Sang kakak tak kalah aktif, naik ke atas kursi dan melompat tinggi-tinggi tanpa rasa takut. Sekar sering gelagapan melihatnya dari jauh. Memekik dan dibalas tawa renyah tanpa rasa bersalah. 

Memiliki dua anak laki-laki bukanlah hal mudah. Terlebih saat dia harus mengurus semuanya sendiri tanpa bantuan asisten rumah tangga. Kakek dan nenek pun terlampau jauh untuk dimintai tolong. Lagi pula, ini sudah jadi keputusan Sekar sejak awal, mengurus semuanya sendiri.

Bukannya tak pernah mengeluh, hanya saja wanita dua puluh lima tahun itu masih merasa mampu melewati semuanya dengan baik. Meskipun dengan kerja keras. Ya, setidaknya dia merasa lebih puas bisa mengawasi dan melihat tumbuh kembang buah hatinya.

Namun, kejadian sore itu benar-benar menyentak. Kedua kakinya tiba-tiba lemas. Lengkingan tangis dari suara yang sangat dia hafal. Dia bergegas menuju tempat di mana kedua putranya bermain sejak sore itu.

Si sulung bergeming. Menggeleng meski tak seorang pun bertanya. Dia memaksa menjawab walaupun tak seorang pun ingin mendengar karena kekhawatiran lain jauh lebih besar ketimbang hanya sebuah jawaban atau anggukan kecil.

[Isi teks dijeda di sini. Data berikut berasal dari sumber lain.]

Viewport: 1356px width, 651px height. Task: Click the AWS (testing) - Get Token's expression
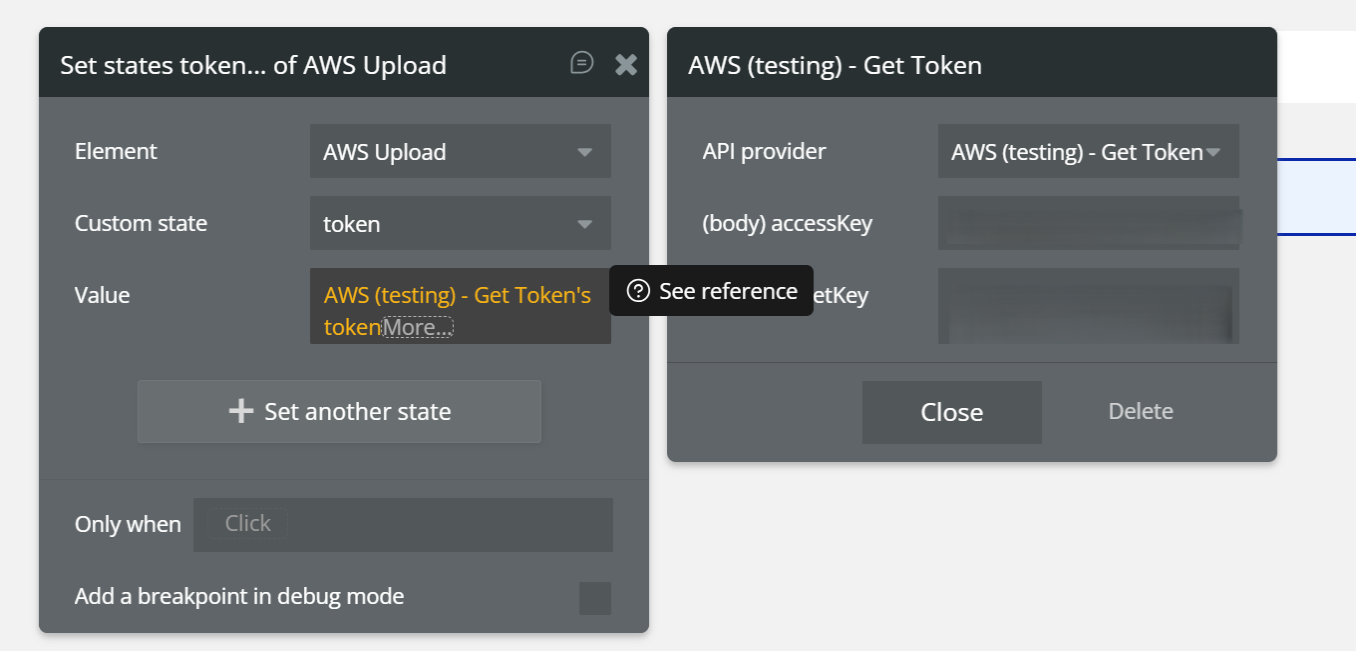tap(457, 296)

Terlambat! Sekar terlambat hadir di antara rinai tawa yang baru saja terdengar. Seketika berubah derai tangis memilukan.

“Jika bisa, biarkan bunda yang menanggung sakitmu, Nak!” Pekik Sekar sambil memeluk tubuh bungsunya.

Anak dua tahun itu bergeming. Setelah menangis, dia tak banyak bersuara. Menggigit bibir bawah sambil menahan sakit yang amat menyayat. Siapa yang bertanggung jawab atas kejadian malang sore itu?

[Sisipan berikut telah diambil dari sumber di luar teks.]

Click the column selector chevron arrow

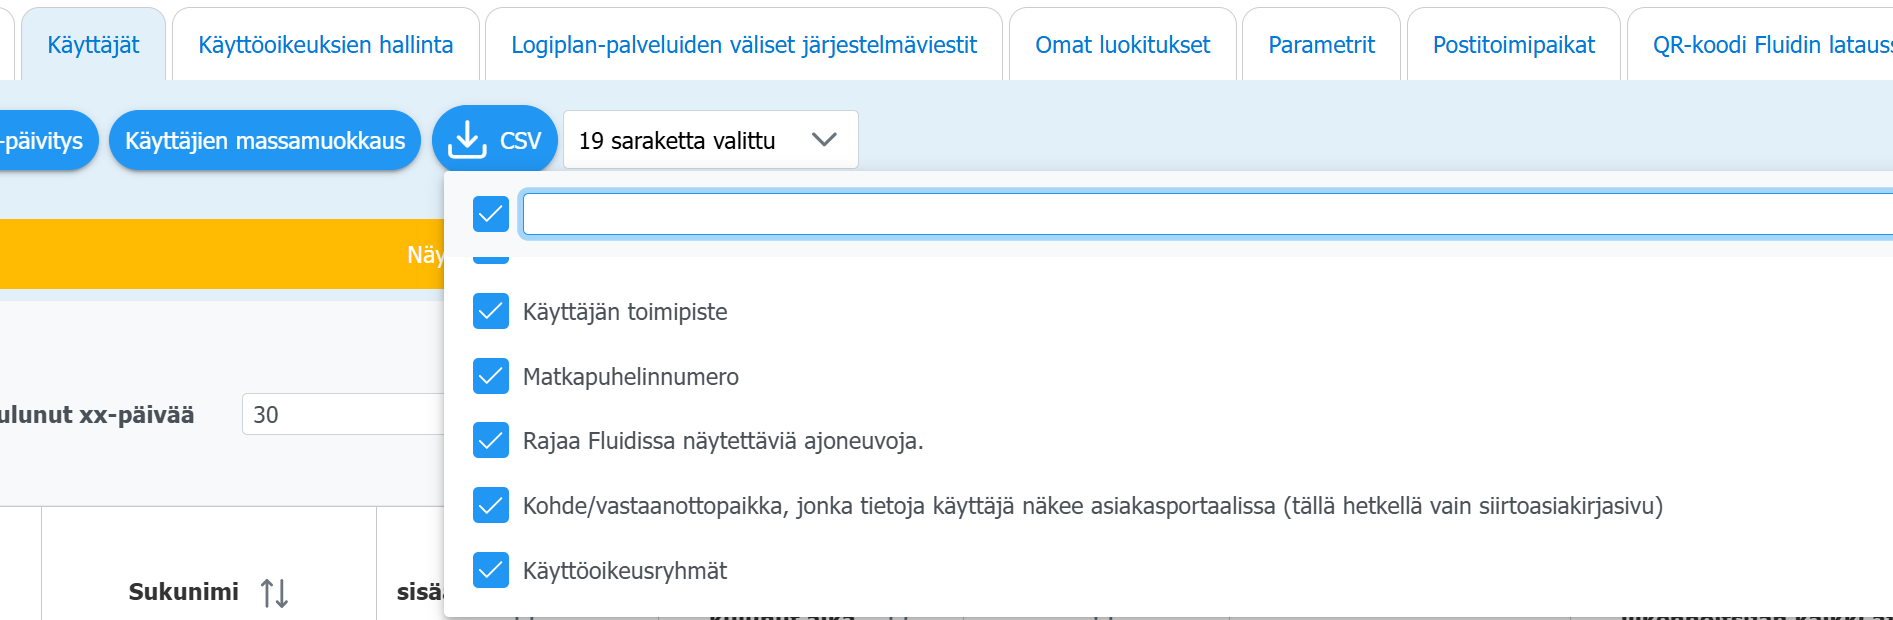coord(824,140)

Tentu saja Sekar adalah orang pertama yang menyalahkan dirinya sendiri. Harusnya dia menjaga anak-anaknya dengan baik bukan malah sibuk di dapur. Dia pikir, mereka akan tetap aman. Toh selama ini mereka sering melakukannya. Namun, musibah datang tanpa diduga. Memaksa siapa pun seketika siap meski rasanya raga tak lagi menyentuh tanah.

Apa yang harus dia lakukan? Tak ada dokter yang praktek saat tanggal merah. Sekar memilin perasaan sambil mengusap matanya berkali-kali. Dia bahkan lebih sering menangis ketimbang si bungsu. Merasa menjadi orang paling jahat di dunia. Bagaimana bisa kejadian itu menimpa anaknya?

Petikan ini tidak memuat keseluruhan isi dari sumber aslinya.